[Collected data entries]
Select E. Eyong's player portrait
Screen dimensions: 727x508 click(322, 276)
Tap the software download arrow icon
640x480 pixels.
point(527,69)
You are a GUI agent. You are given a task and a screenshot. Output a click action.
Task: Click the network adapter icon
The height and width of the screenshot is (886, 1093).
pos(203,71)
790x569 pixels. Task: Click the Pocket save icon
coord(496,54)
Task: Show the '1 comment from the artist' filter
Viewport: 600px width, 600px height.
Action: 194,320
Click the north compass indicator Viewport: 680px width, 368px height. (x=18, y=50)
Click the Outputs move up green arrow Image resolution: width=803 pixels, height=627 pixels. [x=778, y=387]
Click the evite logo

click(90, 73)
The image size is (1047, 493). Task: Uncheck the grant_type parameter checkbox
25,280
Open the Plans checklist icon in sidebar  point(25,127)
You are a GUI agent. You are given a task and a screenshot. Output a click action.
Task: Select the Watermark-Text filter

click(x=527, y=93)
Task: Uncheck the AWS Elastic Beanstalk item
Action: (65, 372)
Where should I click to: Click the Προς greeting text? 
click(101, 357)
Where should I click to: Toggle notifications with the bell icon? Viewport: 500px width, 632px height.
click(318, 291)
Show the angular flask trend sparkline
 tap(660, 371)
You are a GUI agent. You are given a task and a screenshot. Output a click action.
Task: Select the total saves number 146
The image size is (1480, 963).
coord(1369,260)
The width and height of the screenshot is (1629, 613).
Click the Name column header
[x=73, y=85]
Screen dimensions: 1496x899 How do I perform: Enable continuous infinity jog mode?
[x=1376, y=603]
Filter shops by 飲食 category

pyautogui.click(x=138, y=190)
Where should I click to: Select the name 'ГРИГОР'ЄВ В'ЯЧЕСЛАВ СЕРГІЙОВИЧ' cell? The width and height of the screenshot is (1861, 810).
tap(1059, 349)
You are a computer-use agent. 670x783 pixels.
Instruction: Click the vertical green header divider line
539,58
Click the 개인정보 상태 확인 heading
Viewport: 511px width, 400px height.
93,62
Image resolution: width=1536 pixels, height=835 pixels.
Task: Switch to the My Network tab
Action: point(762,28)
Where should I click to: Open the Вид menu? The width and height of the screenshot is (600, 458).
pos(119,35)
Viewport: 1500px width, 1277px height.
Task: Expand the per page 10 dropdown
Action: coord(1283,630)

Directions
Please quote every record above exactly as it appears.

Task solution
Select E. Eyong's player portrait
Screen dimensions: 727x508 click(322, 276)
Tap the software download arrow icon
640x480 pixels.
point(527,69)
You are a GUI agent. You are given a task and a screenshot. Output a click action.
Task: Click the network adapter icon
The height and width of the screenshot is (886, 1093).
pos(203,71)
790x569 pixels. Task: Click the Pocket save icon
coord(496,54)
Task: Show the '1 comment from the artist' filter
Viewport: 600px width, 600px height.
Action: 194,320
Click the north compass indicator Viewport: 680px width, 368px height. (x=18, y=50)
Click the Outputs move up green arrow Image resolution: width=803 pixels, height=627 pixels. [x=778, y=387]
Click the evite logo

click(90, 73)
The image size is (1047, 493). Task: Uncheck the grant_type parameter checkbox
25,280
Open the Plans checklist icon in sidebar  point(25,127)
You are a GUI agent. You are given a task and a screenshot. Output a click action.
Task: Select the Watermark-Text filter

click(x=527, y=93)
Task: Uncheck the AWS Elastic Beanstalk item
Action: (65, 372)
Where should I click to: Click the Προς greeting text? 
click(101, 357)
Where should I click to: Toggle notifications with the bell icon? Viewport: 500px width, 632px height.
click(318, 291)
Show the angular flask trend sparkline
 tap(660, 371)
You are a GUI agent. You are given a task and a screenshot. Output a click action.
Task: Select the total saves number 146
The image size is (1480, 963).
coord(1369,260)
The width and height of the screenshot is (1629, 613).
Click the Name column header
[x=73, y=85]
Screen dimensions: 1496x899 How do I perform: Enable continuous infinity jog mode?
[x=1376, y=603]
Filter shops by 飲食 category

pyautogui.click(x=138, y=190)
Where should I click to: Select the name 'ГРИГОР'ЄВ В'ЯЧЕСЛАВ СЕРГІЙОВИЧ' cell? The width and height of the screenshot is (1861, 810).
tap(1059, 349)
You are a computer-use agent. 670x783 pixels.
Instruction: Click the vertical green header divider line
539,58
Click the 개인정보 상태 확인 heading
Viewport: 511px width, 400px height.
93,62
Image resolution: width=1536 pixels, height=835 pixels.
Task: Switch to the My Network tab
Action: point(762,28)
Where should I click to: Open the Вид menu? The width and height of the screenshot is (600, 458).
pos(119,35)
Viewport: 1500px width, 1277px height.
Task: Expand the per page 10 dropdown
Action: coord(1283,630)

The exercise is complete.